*** Block opens ***

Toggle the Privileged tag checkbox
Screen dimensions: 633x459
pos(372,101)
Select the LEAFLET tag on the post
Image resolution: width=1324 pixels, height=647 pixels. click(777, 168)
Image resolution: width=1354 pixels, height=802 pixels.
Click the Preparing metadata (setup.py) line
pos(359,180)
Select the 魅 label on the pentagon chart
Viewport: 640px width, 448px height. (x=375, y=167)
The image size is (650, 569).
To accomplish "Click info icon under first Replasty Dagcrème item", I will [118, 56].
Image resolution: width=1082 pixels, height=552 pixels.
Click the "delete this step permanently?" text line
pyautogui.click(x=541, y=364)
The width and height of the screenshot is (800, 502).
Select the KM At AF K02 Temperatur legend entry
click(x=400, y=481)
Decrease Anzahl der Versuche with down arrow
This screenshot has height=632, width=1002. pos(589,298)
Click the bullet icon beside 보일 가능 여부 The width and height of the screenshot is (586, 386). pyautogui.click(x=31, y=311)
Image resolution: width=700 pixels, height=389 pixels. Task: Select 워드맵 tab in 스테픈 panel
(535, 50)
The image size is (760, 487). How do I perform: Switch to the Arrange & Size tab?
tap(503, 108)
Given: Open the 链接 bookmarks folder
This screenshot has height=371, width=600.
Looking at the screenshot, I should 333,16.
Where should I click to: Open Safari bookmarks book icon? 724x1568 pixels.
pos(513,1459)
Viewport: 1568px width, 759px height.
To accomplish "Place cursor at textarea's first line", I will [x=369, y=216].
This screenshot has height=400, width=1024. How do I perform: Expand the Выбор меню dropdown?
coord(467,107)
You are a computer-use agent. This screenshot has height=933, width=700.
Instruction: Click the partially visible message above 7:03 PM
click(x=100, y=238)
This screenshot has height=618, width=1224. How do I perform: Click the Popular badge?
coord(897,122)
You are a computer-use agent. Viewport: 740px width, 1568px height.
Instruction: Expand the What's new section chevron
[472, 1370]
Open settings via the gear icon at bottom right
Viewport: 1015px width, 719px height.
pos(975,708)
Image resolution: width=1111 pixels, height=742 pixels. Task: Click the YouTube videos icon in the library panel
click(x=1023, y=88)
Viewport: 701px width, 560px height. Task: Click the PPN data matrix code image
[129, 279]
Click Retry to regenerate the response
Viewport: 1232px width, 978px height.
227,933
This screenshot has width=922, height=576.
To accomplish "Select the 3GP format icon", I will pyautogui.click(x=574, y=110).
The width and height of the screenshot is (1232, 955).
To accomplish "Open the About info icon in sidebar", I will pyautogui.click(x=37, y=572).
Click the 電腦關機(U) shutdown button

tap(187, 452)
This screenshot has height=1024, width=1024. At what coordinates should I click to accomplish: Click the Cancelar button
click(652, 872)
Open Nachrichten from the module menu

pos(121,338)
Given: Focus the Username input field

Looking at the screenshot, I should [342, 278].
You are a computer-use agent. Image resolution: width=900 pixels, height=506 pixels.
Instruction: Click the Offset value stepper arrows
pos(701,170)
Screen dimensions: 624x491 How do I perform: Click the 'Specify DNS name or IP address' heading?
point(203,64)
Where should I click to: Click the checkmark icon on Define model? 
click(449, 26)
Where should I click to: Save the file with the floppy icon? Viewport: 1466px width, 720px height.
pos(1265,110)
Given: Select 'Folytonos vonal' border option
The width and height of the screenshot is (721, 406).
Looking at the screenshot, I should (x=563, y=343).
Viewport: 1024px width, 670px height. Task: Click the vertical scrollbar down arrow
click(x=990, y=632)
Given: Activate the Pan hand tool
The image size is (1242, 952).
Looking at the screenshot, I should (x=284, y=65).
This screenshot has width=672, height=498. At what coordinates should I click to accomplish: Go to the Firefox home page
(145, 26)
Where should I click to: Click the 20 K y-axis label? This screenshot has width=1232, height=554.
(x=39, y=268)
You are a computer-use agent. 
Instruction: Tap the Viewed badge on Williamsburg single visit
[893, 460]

*** Block closes ***

The data above is to be restated line for line, word for word.

- Your solution -
Toggle the Privileged tag checkbox
Screen dimensions: 633x459
pos(372,101)
Select the LEAFLET tag on the post
Image resolution: width=1324 pixels, height=647 pixels. click(777, 168)
Image resolution: width=1354 pixels, height=802 pixels.
Click the Preparing metadata (setup.py) line
pos(359,180)
Select the 魅 label on the pentagon chart
Viewport: 640px width, 448px height. (x=375, y=167)
The image size is (650, 569).
To accomplish "Click info icon under first Replasty Dagcrème item", I will [118, 56].
Image resolution: width=1082 pixels, height=552 pixels.
Click the "delete this step permanently?" text line
pyautogui.click(x=541, y=364)
The width and height of the screenshot is (800, 502).
Select the KM At AF K02 Temperatur legend entry
click(x=400, y=481)
Decrease Anzahl der Versuche with down arrow
This screenshot has height=632, width=1002. pos(589,298)
Click the bullet icon beside 보일 가능 여부 The width and height of the screenshot is (586, 386). pyautogui.click(x=31, y=311)
Image resolution: width=700 pixels, height=389 pixels. Task: Select 워드맵 tab in 스테픈 panel
(535, 50)
The image size is (760, 487). How do I perform: Switch to the Arrange & Size tab?
tap(503, 108)
Given: Open the 链接 bookmarks folder
This screenshot has height=371, width=600.
Looking at the screenshot, I should 333,16.
Where should I click to: Open Safari bookmarks book icon? 724x1568 pixels.
pos(513,1459)
Viewport: 1568px width, 759px height.
To accomplish "Place cursor at textarea's first line", I will [x=369, y=216].
This screenshot has height=400, width=1024. How do I perform: Expand the Выбор меню dropdown?
coord(467,107)
You are a computer-use agent. This screenshot has height=933, width=700.
Instruction: Click the partially visible message above 7:03 PM
click(x=100, y=238)
This screenshot has height=618, width=1224. How do I perform: Click the Popular badge?
coord(897,122)
You are a computer-use agent. Viewport: 740px width, 1568px height.
Instruction: Expand the What's new section chevron
[472, 1370]
Open settings via the gear icon at bottom right
Viewport: 1015px width, 719px height.
pos(975,708)
Image resolution: width=1111 pixels, height=742 pixels. Task: Click the YouTube videos icon in the library panel
click(x=1023, y=88)
Viewport: 701px width, 560px height. Task: Click the PPN data matrix code image
[129, 279]
Click Retry to regenerate the response
Viewport: 1232px width, 978px height.
227,933
This screenshot has width=922, height=576.
To accomplish "Select the 3GP format icon", I will pyautogui.click(x=574, y=110).
The width and height of the screenshot is (1232, 955).
To accomplish "Open the About info icon in sidebar", I will pyautogui.click(x=37, y=572).
Click the 電腦關機(U) shutdown button

tap(187, 452)
This screenshot has height=1024, width=1024. At what coordinates should I click to accomplish: Click the Cancelar button
click(652, 872)
Open Nachrichten from the module menu

pos(121,338)
Given: Focus the Username input field

Looking at the screenshot, I should [342, 278].
You are a computer-use agent. Image resolution: width=900 pixels, height=506 pixels.
Instruction: Click the Offset value stepper arrows
pos(701,170)
Screen dimensions: 624x491 How do I perform: Click the 'Specify DNS name or IP address' heading?
point(203,64)
Where should I click to: Click the checkmark icon on Define model? 
click(449, 26)
Where should I click to: Save the file with the floppy icon? Viewport: 1466px width, 720px height.
pos(1265,110)
Given: Select 'Folytonos vonal' border option
The width and height of the screenshot is (721, 406).
Looking at the screenshot, I should (x=563, y=343).
Viewport: 1024px width, 670px height. Task: Click the vertical scrollbar down arrow
click(x=990, y=632)
Given: Activate the Pan hand tool
The image size is (1242, 952).
Looking at the screenshot, I should (x=284, y=65).
This screenshot has width=672, height=498. At what coordinates should I click to accomplish: Go to the Firefox home page
(145, 26)
Where should I click to: Click the 20 K y-axis label? This screenshot has width=1232, height=554.
(x=39, y=268)
You are a computer-use agent. 
Instruction: Tap the Viewed badge on Williamsburg single visit
[893, 460]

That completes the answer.